Exercise materials >>
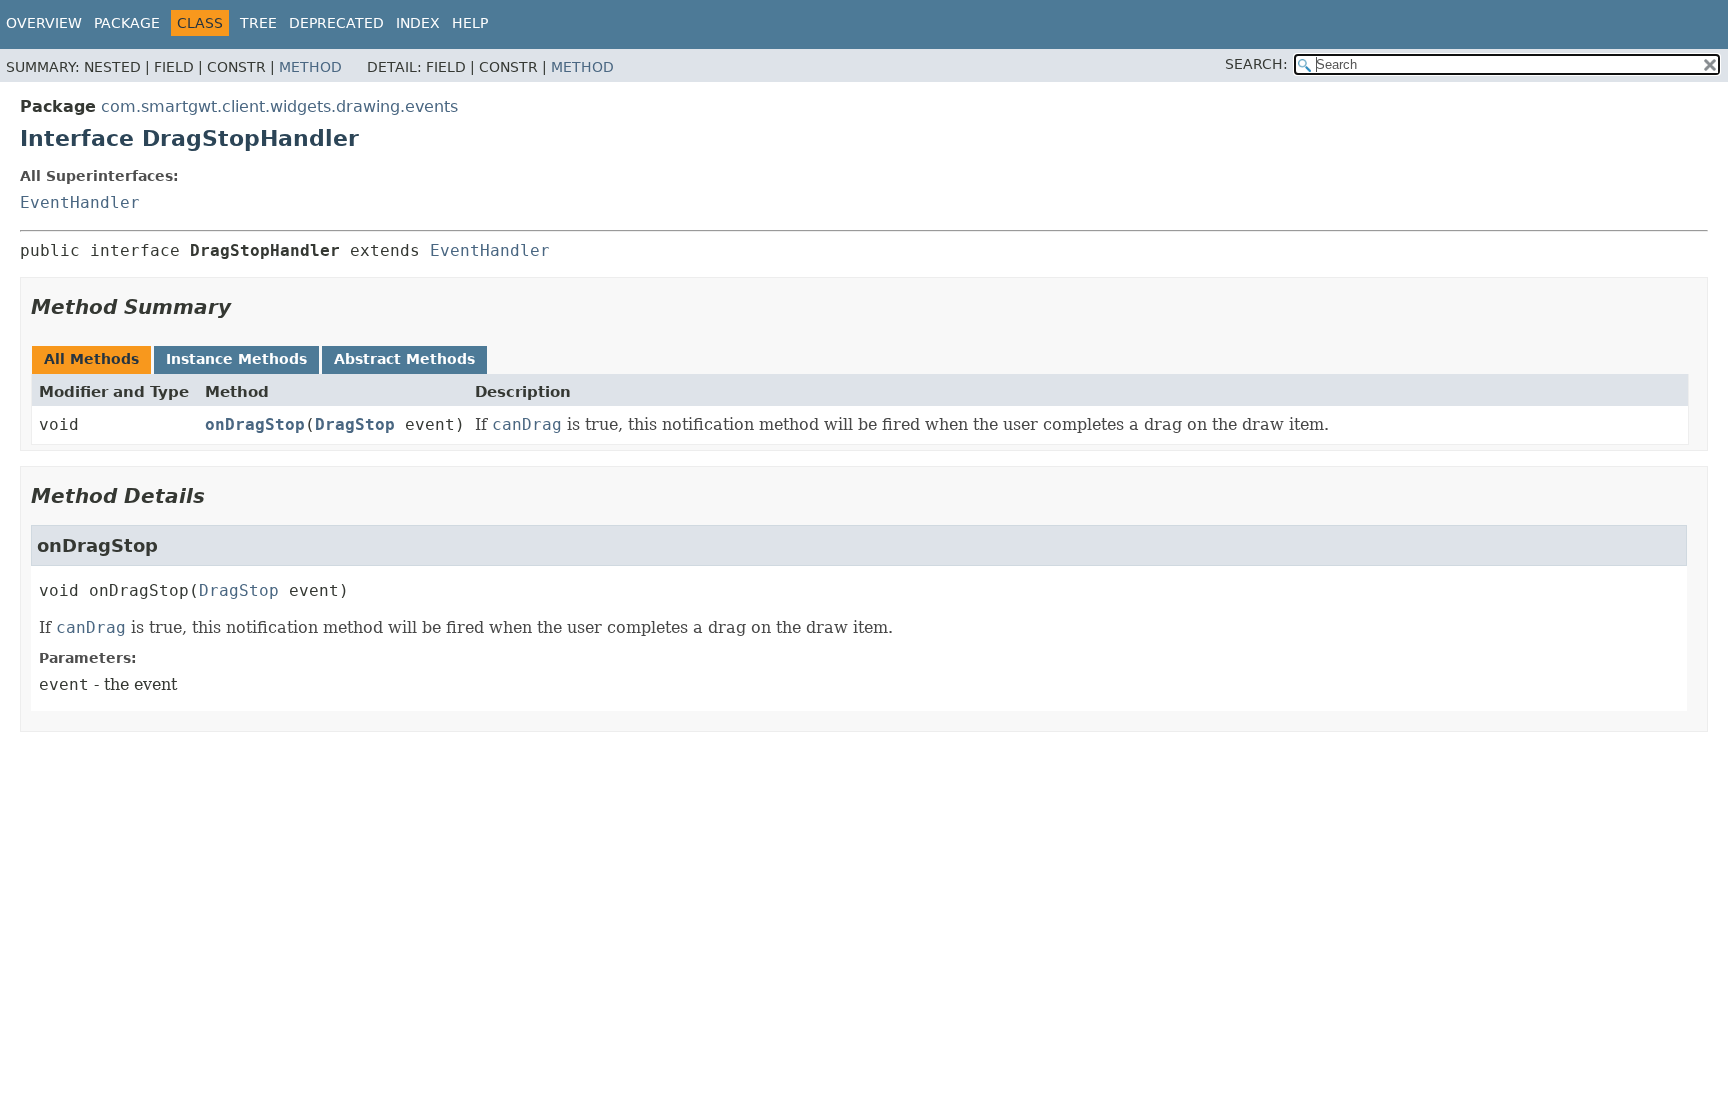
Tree (258, 23)
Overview (44, 23)
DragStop (355, 424)
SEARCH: (1256, 64)
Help (470, 23)
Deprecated (336, 23)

Problem >>
Transcribe the listing above in full. Pictures are not part of the copy.

Answer >>
Tree (258, 23)
Overview (44, 23)
DragStop (355, 424)
SEARCH: (1256, 64)
Help (470, 23)
Deprecated (336, 23)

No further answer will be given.